In the letter, the senators urged the department to immediately suspend the license for the Envigo Cumberland facility, calling the abuses there “persistent and egregious.”
“It is clear to us that Envigo has been derelict in its duty to provide for the humane care of its dogs, and is unable to abide by the basic standards set forth by the Animal Welfare Act,” Warner and Kaine wrote. “The role of the U.S. Department of Agriculture (USDA) in ensuring humane treatment of animals extends beyond routine and focused inspections.”
Warner and Kaine also demanded answers from APHIS to a series of questions regarding the facility by April 20. These questions included whether or not APHIS plans to levy any enforcement actions against Envigo.
Warner spoke with WFXR’s sister station about the facility and, after assuring WRIC of his love of dogs — particularly his family dog, Finn — added, “I think this facility’s license ought to be revoked until they can clean up their act.”
“We’ve seen these horrific incidents … it needs to be shut down,” Warner said. “Not only do we want the Cumberland facility to be closed on a temporary basis to make sure that we don’t see these violations, but we want to make sure there is a thorough review of Envigo’s facilities elsewhere around the country.”
In response to a previous WRIC story regarding Environmental Protection Agency violations at this Envigo facility, Del.
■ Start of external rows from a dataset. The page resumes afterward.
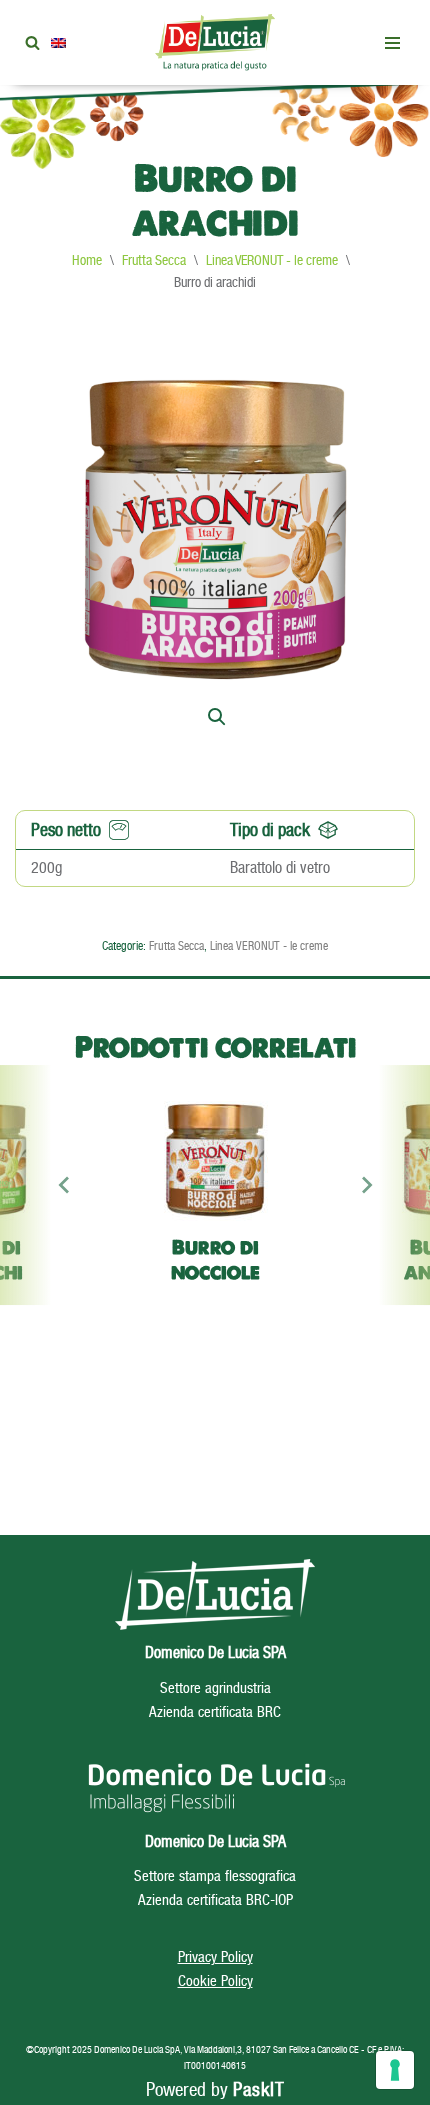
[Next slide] (365, 1185)
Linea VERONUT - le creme (272, 260)
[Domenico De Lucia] (215, 42)
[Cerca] (32, 42)
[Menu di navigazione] (392, 43)
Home (87, 260)
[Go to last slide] (64, 1185)
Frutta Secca (154, 260)
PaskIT (259, 2089)
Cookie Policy (215, 1980)
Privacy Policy (215, 1956)
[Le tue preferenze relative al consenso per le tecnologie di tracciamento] (395, 2070)
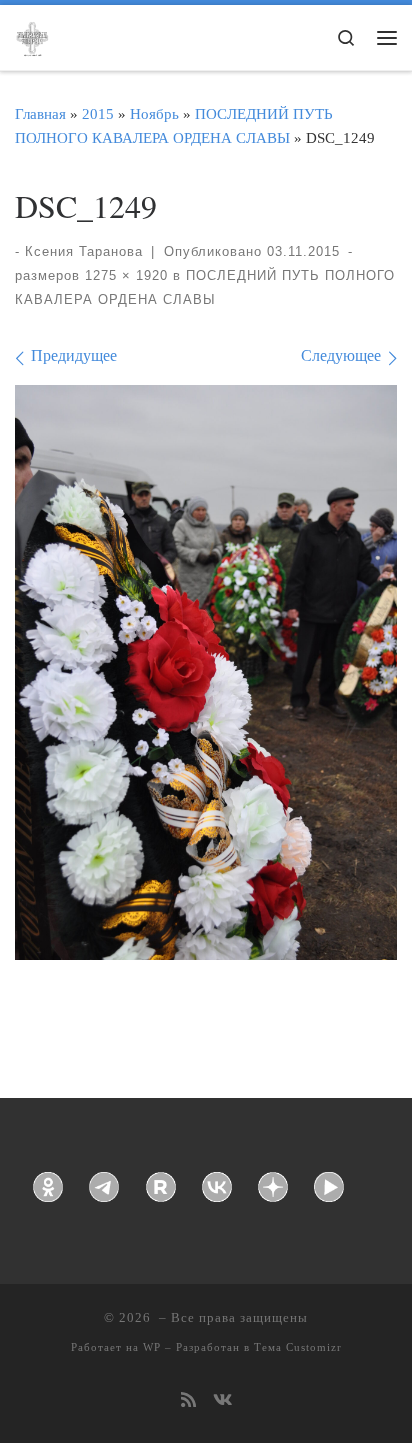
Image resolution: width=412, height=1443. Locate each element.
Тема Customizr (298, 1347)
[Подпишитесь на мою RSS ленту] (188, 1401)
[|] (32, 36)
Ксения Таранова (84, 251)
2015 (98, 113)
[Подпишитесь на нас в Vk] (222, 1401)
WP (152, 1347)
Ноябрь (154, 113)
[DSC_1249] (206, 672)
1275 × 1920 (124, 275)
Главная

Kaye Kory (D-38th District), chair of the Animal Welfare Caucus in Virginia, said in a press release on Friday, April 1, “Conditions at Envigo’s Cumberland facility are inhumane and have resulted in the suffering and deaths of their dogs.”
“We will not turn a blind eye to your abuse of these animals,” Kory added.
Gov. Glenn Youngkin signed legislation on Monday, April 4 to ban facilities with animal welfare violations from selling dogs or cats and institute harsher penalties for such violations. These laws include HB1350, SB87, SB88, and SB604.